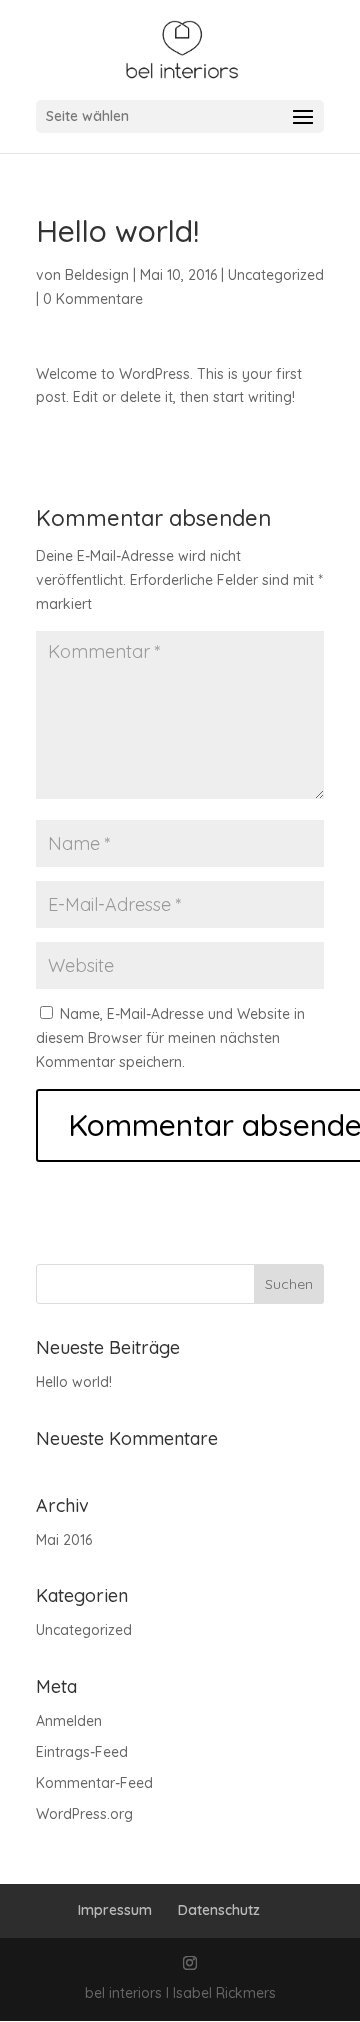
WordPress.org (84, 1814)
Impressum (115, 1910)
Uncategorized (276, 275)
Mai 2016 (64, 1540)
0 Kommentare (93, 299)
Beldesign (97, 275)
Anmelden (69, 1721)
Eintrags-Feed (82, 1752)
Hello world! (74, 1382)
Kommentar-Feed (94, 1783)
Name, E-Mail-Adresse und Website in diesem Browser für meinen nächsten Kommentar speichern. (170, 1038)
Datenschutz (219, 1910)
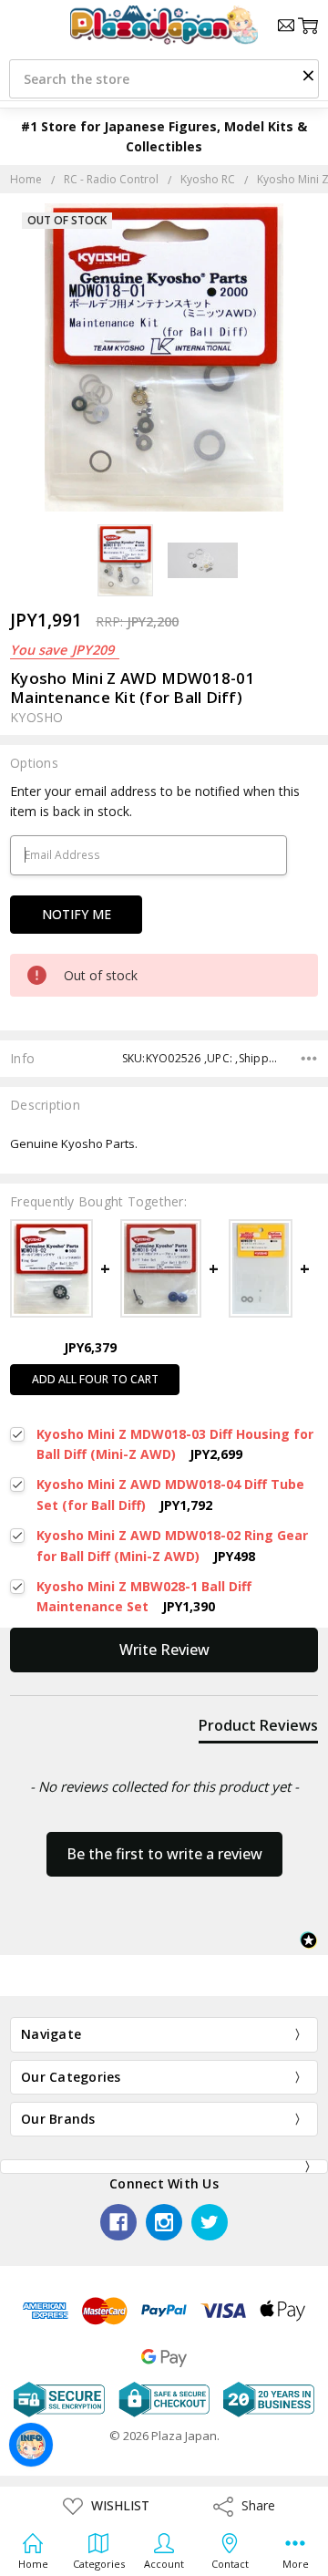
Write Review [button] (164, 1650)
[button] (308, 74)
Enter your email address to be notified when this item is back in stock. (155, 801)
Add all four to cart (95, 1379)
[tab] (258, 1729)
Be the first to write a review (164, 1854)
━━━━━━
* [YOUR INSTRUCTIONS]
Set every entry down again exactly as written, and omit the images.

* [SOLUTION TO THE EXERCISE]
WordPress.org (84, 1814)
Impressum (115, 1910)
Uncategorized (276, 275)
Mai 2016 (64, 1540)
0 Kommentare (93, 299)
Beldesign (97, 275)
Anmelden (69, 1721)
Eintrags-Feed (82, 1752)
Hello world! (74, 1382)
Kommentar-Feed (94, 1783)
Name, E-Mail-Adresse und Website in diesem Browser für meinen nächsten Kommentar speichern. (170, 1038)
Datenschutz (219, 1910)
Write Review [button] (164, 1650)
[button] (308, 74)
Enter your email address to be notified when this item is back in stock. (155, 801)
Add all four to cart (95, 1379)
[tab] (258, 1729)
Be the first to write a review (164, 1854)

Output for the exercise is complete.